Aim of the task: The records are to be restated in their entirety, word for word.

Dataset extract:
────────────────────
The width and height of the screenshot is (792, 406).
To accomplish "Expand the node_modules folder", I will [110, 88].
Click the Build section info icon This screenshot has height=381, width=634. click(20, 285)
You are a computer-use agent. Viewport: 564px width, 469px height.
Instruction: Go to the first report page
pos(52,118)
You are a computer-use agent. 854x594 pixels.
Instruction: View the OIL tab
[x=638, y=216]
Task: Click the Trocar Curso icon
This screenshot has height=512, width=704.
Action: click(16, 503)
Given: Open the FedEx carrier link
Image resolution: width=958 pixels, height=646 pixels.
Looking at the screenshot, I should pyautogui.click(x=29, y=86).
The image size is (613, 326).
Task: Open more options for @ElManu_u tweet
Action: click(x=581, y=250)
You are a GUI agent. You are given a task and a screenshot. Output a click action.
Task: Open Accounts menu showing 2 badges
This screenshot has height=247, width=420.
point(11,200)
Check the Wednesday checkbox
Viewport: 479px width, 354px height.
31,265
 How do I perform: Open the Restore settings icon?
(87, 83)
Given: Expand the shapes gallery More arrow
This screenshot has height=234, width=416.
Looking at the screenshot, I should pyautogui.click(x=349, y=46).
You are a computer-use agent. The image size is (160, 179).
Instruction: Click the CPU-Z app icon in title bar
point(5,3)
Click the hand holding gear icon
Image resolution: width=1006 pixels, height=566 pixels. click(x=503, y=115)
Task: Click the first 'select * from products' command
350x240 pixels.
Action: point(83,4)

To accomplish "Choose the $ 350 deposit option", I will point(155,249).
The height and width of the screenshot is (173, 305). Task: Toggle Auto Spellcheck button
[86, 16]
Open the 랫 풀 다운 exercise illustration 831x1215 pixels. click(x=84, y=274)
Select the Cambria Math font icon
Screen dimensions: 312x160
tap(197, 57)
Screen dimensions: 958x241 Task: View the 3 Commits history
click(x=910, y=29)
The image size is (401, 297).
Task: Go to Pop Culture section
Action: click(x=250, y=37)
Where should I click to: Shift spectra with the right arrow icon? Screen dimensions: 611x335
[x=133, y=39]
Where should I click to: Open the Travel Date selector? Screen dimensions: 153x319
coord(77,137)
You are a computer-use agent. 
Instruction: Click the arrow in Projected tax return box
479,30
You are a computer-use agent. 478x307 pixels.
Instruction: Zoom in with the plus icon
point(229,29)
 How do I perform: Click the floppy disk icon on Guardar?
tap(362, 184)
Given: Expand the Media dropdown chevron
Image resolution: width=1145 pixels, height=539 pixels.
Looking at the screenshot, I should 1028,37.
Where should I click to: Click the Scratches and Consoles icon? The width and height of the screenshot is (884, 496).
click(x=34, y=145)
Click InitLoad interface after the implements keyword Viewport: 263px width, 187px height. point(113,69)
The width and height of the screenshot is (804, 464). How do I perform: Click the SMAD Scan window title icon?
────────────────────
Output of the exercise:
The width and height of the screenshot is (792, 406).
To accomplish "Expand the node_modules folder", I will [110, 88].
Click the Build section info icon This screenshot has height=381, width=634. click(20, 285)
You are a computer-use agent. Viewport: 564px width, 469px height.
Instruction: Go to the first report page
pos(52,118)
You are a computer-use agent. 854x594 pixels.
Instruction: View the OIL tab
[x=638, y=216]
Task: Click the Trocar Curso icon
This screenshot has height=512, width=704.
Action: click(16, 503)
Given: Open the FedEx carrier link
Image resolution: width=958 pixels, height=646 pixels.
Looking at the screenshot, I should pyautogui.click(x=29, y=86).
The image size is (613, 326).
Task: Open more options for @ElManu_u tweet
Action: click(x=581, y=250)
You are a GUI agent. You are given a task and a screenshot. Output a click action.
Task: Open Accounts menu showing 2 badges
This screenshot has height=247, width=420.
point(11,200)
Check the Wednesday checkbox
Viewport: 479px width, 354px height.
31,265
 How do I perform: Open the Restore settings icon?
(87, 83)
Given: Expand the shapes gallery More arrow
This screenshot has height=234, width=416.
Looking at the screenshot, I should pyautogui.click(x=349, y=46).
You are a computer-use agent. The image size is (160, 179).
Instruction: Click the CPU-Z app icon in title bar
point(5,3)
Click the hand holding gear icon
Image resolution: width=1006 pixels, height=566 pixels. click(x=503, y=115)
Task: Click the first 'select * from products' command
350x240 pixels.
Action: point(83,4)

To accomplish "Choose the $ 350 deposit option", I will point(155,249).
The height and width of the screenshot is (173, 305). Task: Toggle Auto Spellcheck button
[86, 16]
Open the 랫 풀 다운 exercise illustration 831x1215 pixels. click(x=84, y=274)
Select the Cambria Math font icon
Screen dimensions: 312x160
tap(197, 57)
Screen dimensions: 958x241 Task: View the 3 Commits history
click(x=910, y=29)
The image size is (401, 297).
Task: Go to Pop Culture section
Action: click(x=250, y=37)
Where should I click to: Shift spectra with the right arrow icon? Screen dimensions: 611x335
[x=133, y=39]
Where should I click to: Open the Travel Date selector? Screen dimensions: 153x319
coord(77,137)
You are a computer-use agent. 
Instruction: Click the arrow in Projected tax return box
479,30
You are a computer-use agent. 478x307 pixels.
Instruction: Zoom in with the plus icon
point(229,29)
 How do I perform: Click the floppy disk icon on Guardar?
tap(362, 184)
Given: Expand the Media dropdown chevron
Image resolution: width=1145 pixels, height=539 pixels.
Looking at the screenshot, I should 1028,37.
Where should I click to: Click the Scratches and Consoles icon? The width and height of the screenshot is (884, 496).
click(x=34, y=145)
Click InitLoad interface after the implements keyword Viewport: 263px width, 187px height. point(113,69)
The width and height of the screenshot is (804, 464). How do I perform: Click the SMAD Scan window title icon?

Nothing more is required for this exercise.